* DOCUMENTO DI PARTENZA:
Per parlare del presente il regista adatta Vinland, un romanzo ambientato all’epoca di Reagan: ora il presidente è cambiato, ma troppe ingiustizie sono rimaste immutate.

E il suddetto romanzo è scritto da Thomas Pynchon, autore che Anderson torna a adattare dopo Vizio di forma. Le similarità tra le due opere letterarie e filmiche sono palpabili, a partire dal personaggio/drugo che affronta un bizzarro rivale, in un mondo colmo di assurdità al limite tra comico e tragico.

Dunque, Anderson parla dell’America, non più di Reagan ma di Trump, figura mai palesata ma suggerita visivamente dal muro che divide Stati Uniti e Messico e ideologicamente da slogan come: “vuoi salvare il pianeta, inizia dall’immigrazione”.

Il presente mostrato da Anderson contiene tutte le sfaccettature di una contemporaneità in cui il malcontento verso l’ordine costituito si esprime nell'omicidio di Charlie Kirk o nella deificazione di figure come Luigi Mangione. Una particolare atmosfera politica di cui, non a caso, tratta anche Gus Van Sant nel suo ultimo Dead Man's Wire.

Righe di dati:
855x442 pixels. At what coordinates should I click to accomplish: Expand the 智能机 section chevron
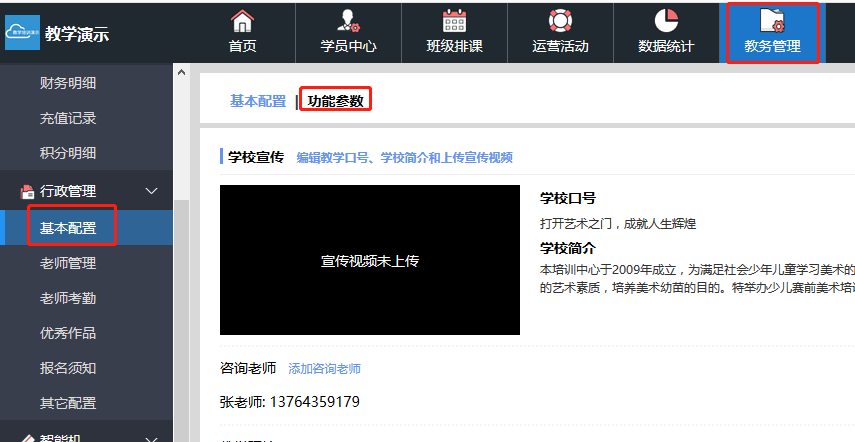(x=152, y=438)
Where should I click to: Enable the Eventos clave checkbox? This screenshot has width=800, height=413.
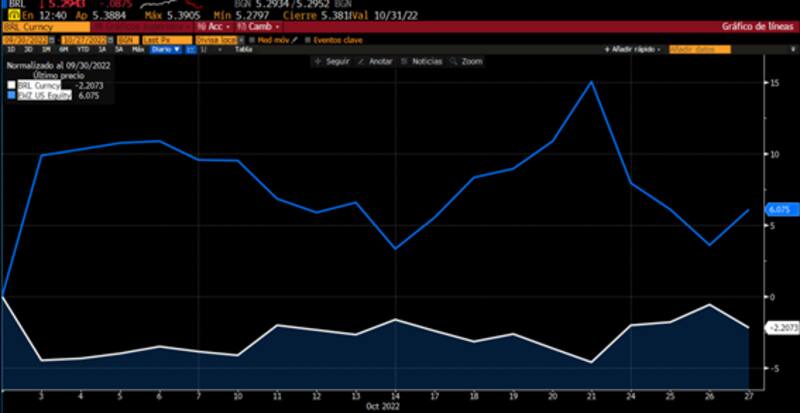pos(309,39)
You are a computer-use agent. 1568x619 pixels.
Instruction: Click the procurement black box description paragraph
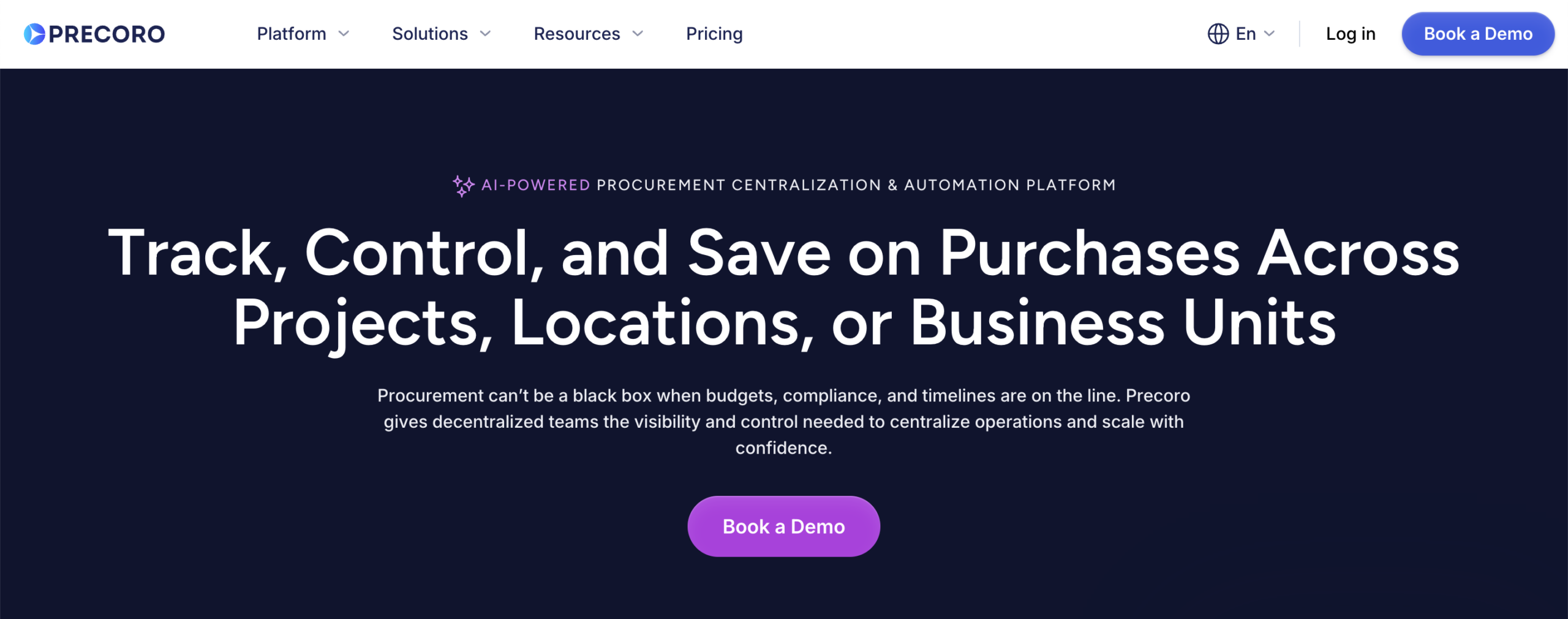pos(784,422)
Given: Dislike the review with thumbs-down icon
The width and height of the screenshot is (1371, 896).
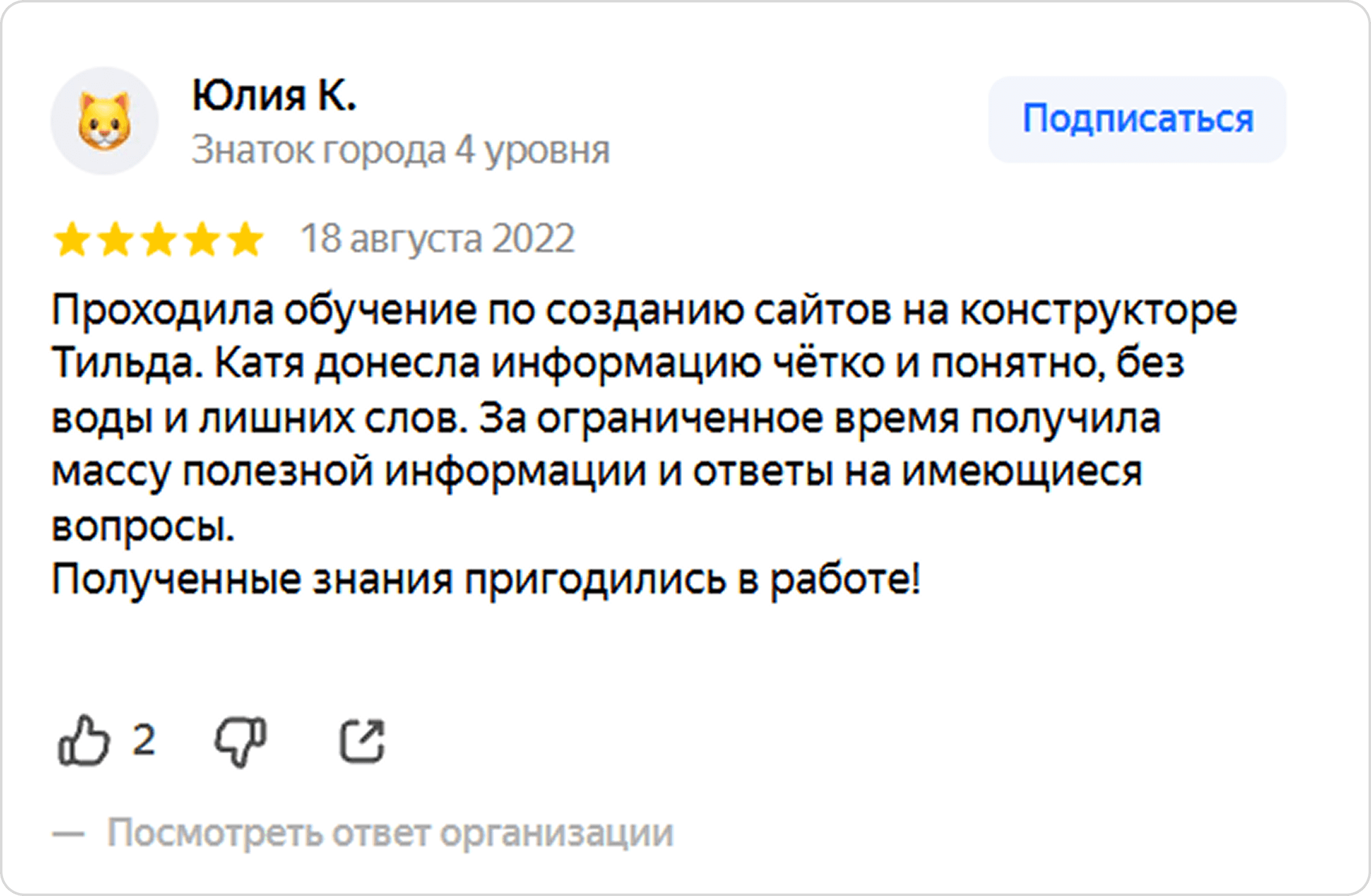Looking at the screenshot, I should [x=241, y=742].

* CONSEGNA A:
Trascrivi fedelmente il passo del documento di partenza da "Il presente mostrato" fino a "Dead Man's Wire.", quest'ultimo compreso.
* CONSEGNA B:
Nel documento di partenza, quale elemento visivo suggerisce la figura di Trump?
Per rispondere ci si basa esclusivamente sul documento di partenza.

* RISULTATO CORRETTO A:
Il presente mostrato da Anderson contiene tutte le sfaccettature di una contemporaneità in cui il malcontento verso l’ordine costituito si esprime nell'omicidio di Charlie Kirk o nella deificazione di figure come Luigi Mangione. Una particolare atmosfera politica di cui, non a caso, tratta anche Gus Van Sant nel suo ultimo Dead Man's Wire.

* RISULTATO CORRETTO B:
Il muro che divide Stati Uniti e Messico.